What is the most efficient way to match the IP addresses to huge route entries?

比尔盖子 picture 比尔盖子 · Jun 16, 2014 · Viewed 8.9k times · Source

Imagining there is a firewall, and the system administrator blocked many subnets, perhaps all subnets of a specific country.

For example:

192.168.2.0 / 255.255.255.0
223.201.0.0 / 255.255.0.0
223.202.0.0 / 255.254.0.0
223.208.0.0 / 255.252.0.0
....

To determine whether a IP address have been blocked, the firewall may use the algorithm below.

func blocked(ip)
    foreach subnet in blocked_subnets
        if in_subnet(subnet, ip)
            return true
    return false

But, the algorithm needs too much time to run, the time complexity is O(n). If the route table contains too many entries, the network will become almost unavailable.

Is there a more efficient way to match the IP addresses to huge route entries? It is based on some kinds of trees/graphs (Trie?) I guess. I have read something about Longest prefix match and Trie but didn't get the point.

Answer

Jim Mischel picture Jim Mischel · Jun 17, 2014

All you really need is a trie with four levels. Each non-leaf node contains an array of up to 256 child nodes. Each node also contains a subnet mask. So, given your example:

192.168.2.0 / 255.255.255.0
223.201.0.0 / 255.255.0.0
223.202.0.0 / 255.254.0.0
223.208.0.0 / 255.252.0.0

Your tree would look something like that below. The two numbers for each node are the IP segment followed by the subnet mask.

             root
         /           \
     192,255             223,255
       |           -------------------------
     168,255       |           |           |
       |          201,255    202,255    208,255
      2,255

When you get an IP address, you break it into segments. You search for the first segment at the root level. For speed, you'll probably want to use an array at the root level so that you can do a direct lookup.

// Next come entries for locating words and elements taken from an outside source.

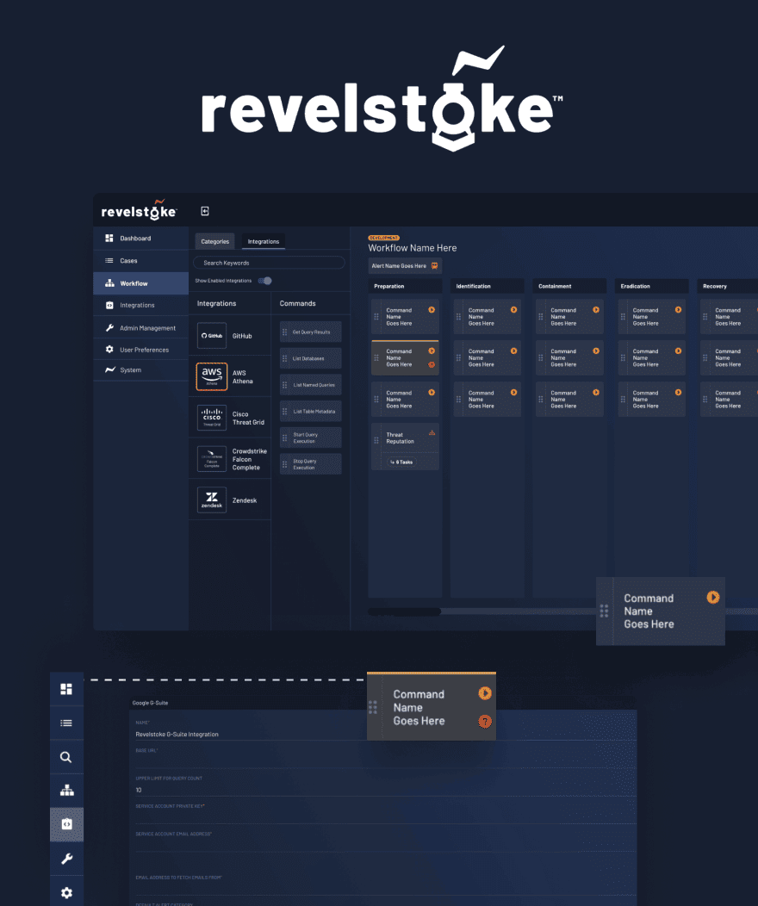The image size is (758, 906).
Task: Click the search magnifier icon in the icon rail
Action: click(x=66, y=756)
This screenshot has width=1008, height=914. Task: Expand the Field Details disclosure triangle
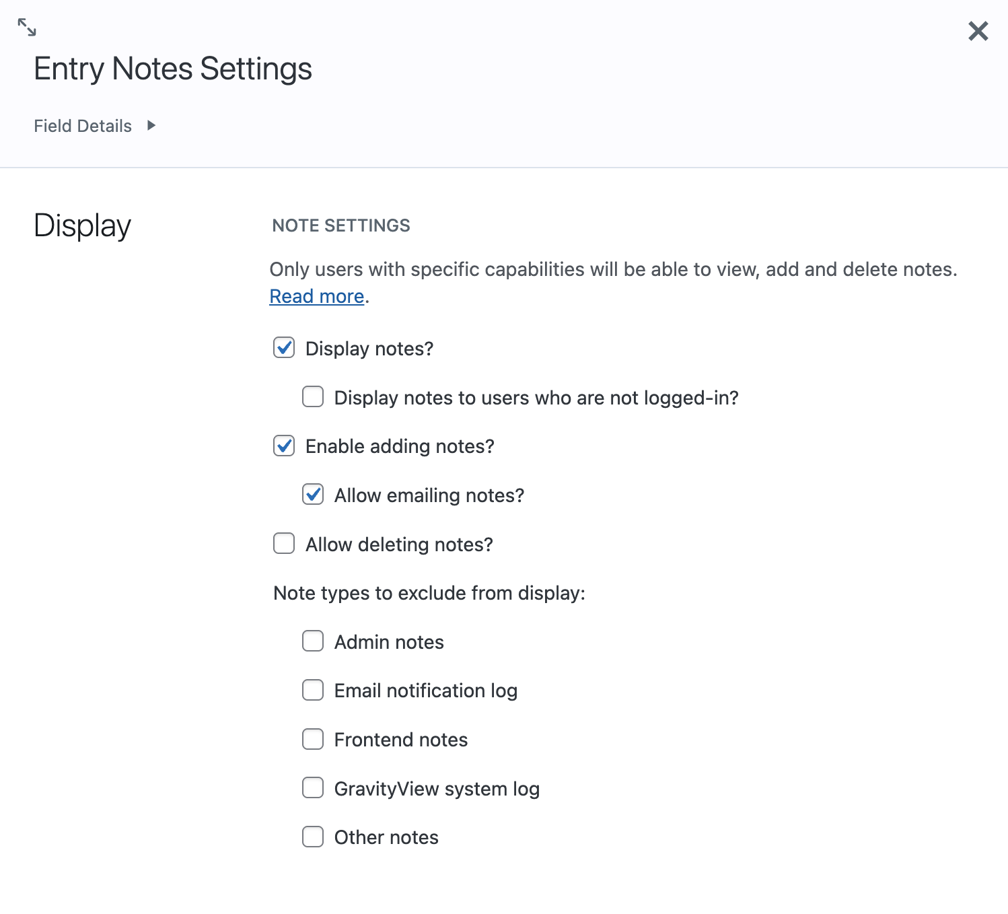pyautogui.click(x=151, y=125)
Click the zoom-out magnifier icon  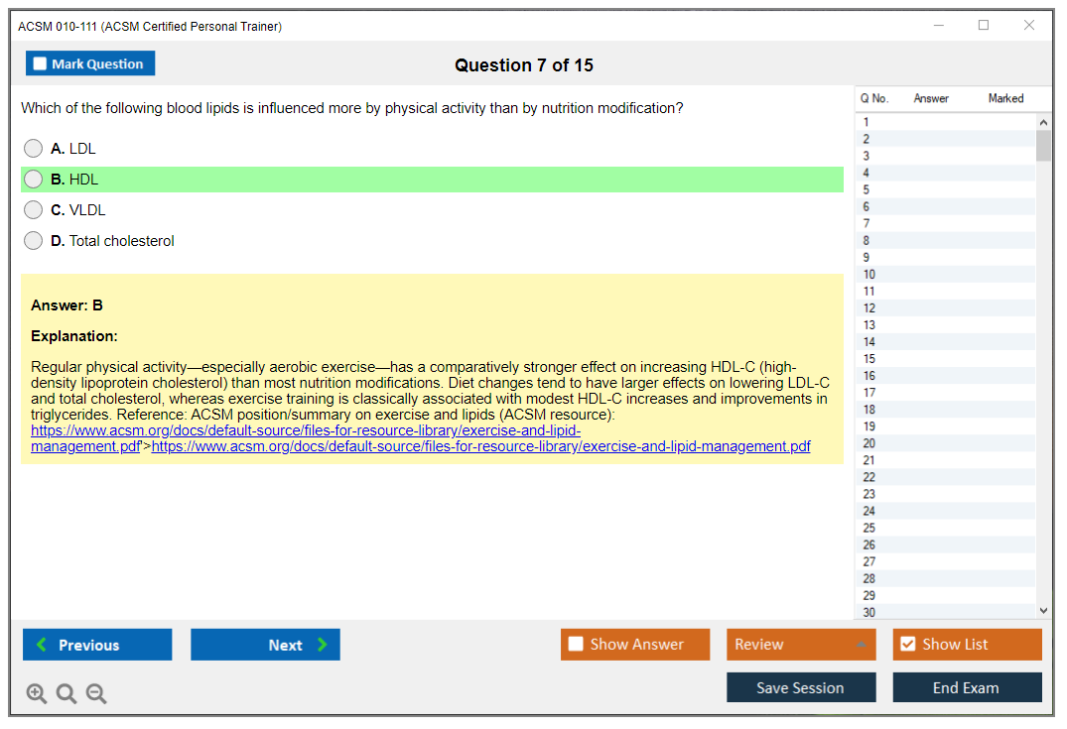(96, 693)
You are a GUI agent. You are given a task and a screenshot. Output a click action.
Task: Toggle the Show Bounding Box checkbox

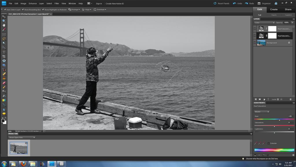(x=23, y=10)
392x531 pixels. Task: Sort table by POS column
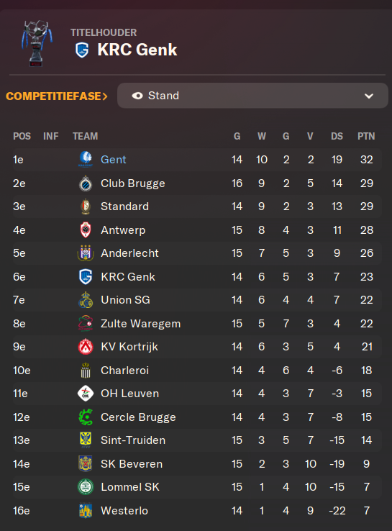coord(22,136)
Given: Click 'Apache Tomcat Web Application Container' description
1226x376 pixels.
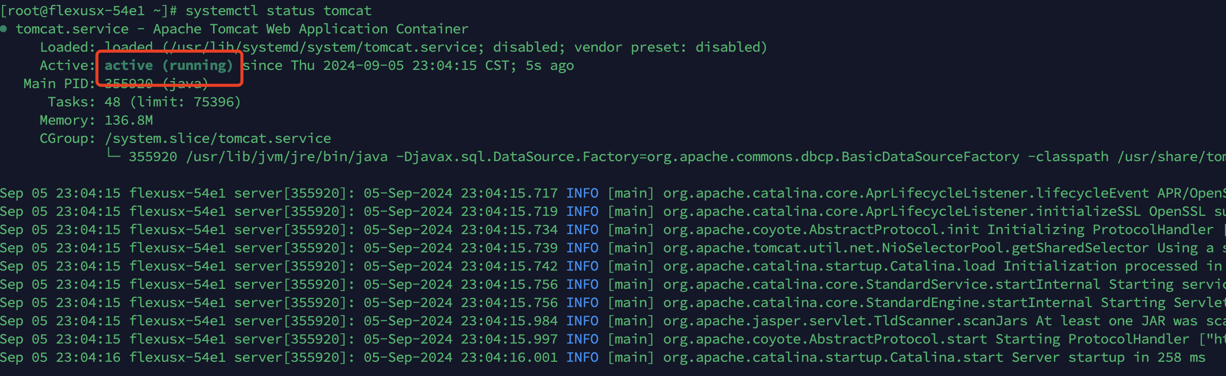Looking at the screenshot, I should click(311, 29).
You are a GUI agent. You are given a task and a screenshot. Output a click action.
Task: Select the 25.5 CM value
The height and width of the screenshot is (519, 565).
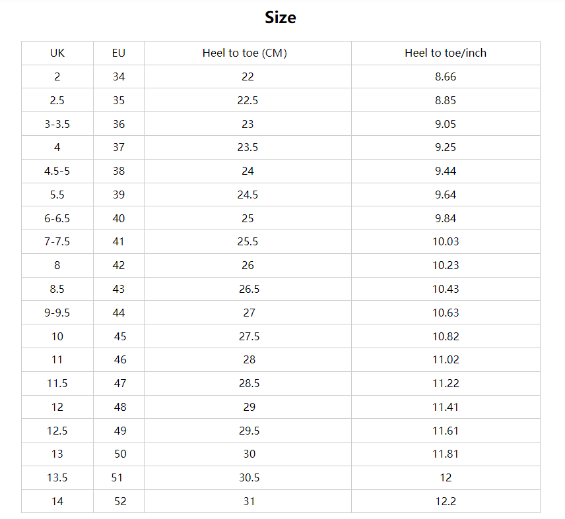248,241
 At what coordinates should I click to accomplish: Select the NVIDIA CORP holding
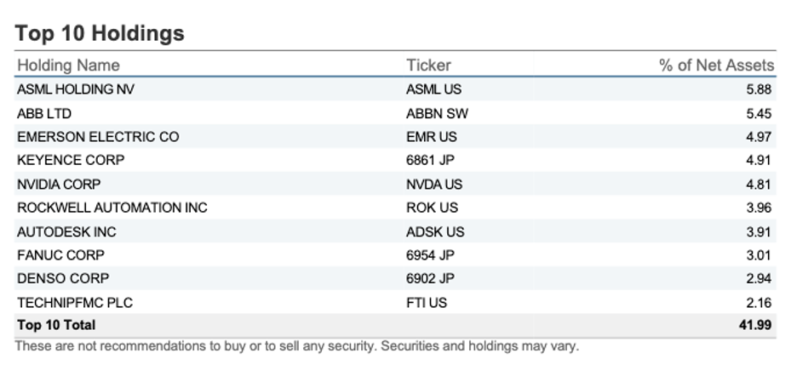pyautogui.click(x=59, y=184)
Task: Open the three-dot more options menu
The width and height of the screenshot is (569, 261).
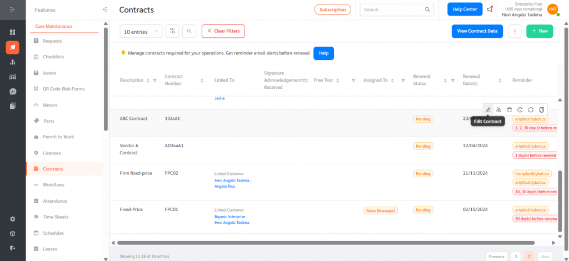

Say the first segment of the IP address is 223. You'd grab the node from root[223], and now you're working with just that one subtree. You probably don't want a full array at the other levels, unless your data is really dense. A dictionary of some kind for the subsequent levels is probably what you'll want. If the next segment is 201, you look up 201 in the dictionary for the 223 node, and now your possible list of candidates is just 64K items (i.e. all IP addresses that are 223,201.x.x). You can do the same thing with the other two levels. The result is that you can resolve an IP address in just four lookups: one lookup in an array, and three dictionary lookups.

This structure is also very easy to maintain. Inserting a new address or range requires at most four lookups and adds. Same with deleting. Updates can be done in-place, without having to rebuild the entire tree. You just have to make sure that you're not trying to read while you're updating, and you're not trying to do concurrent updates. But any number of readers can be accessing the thing concurrently.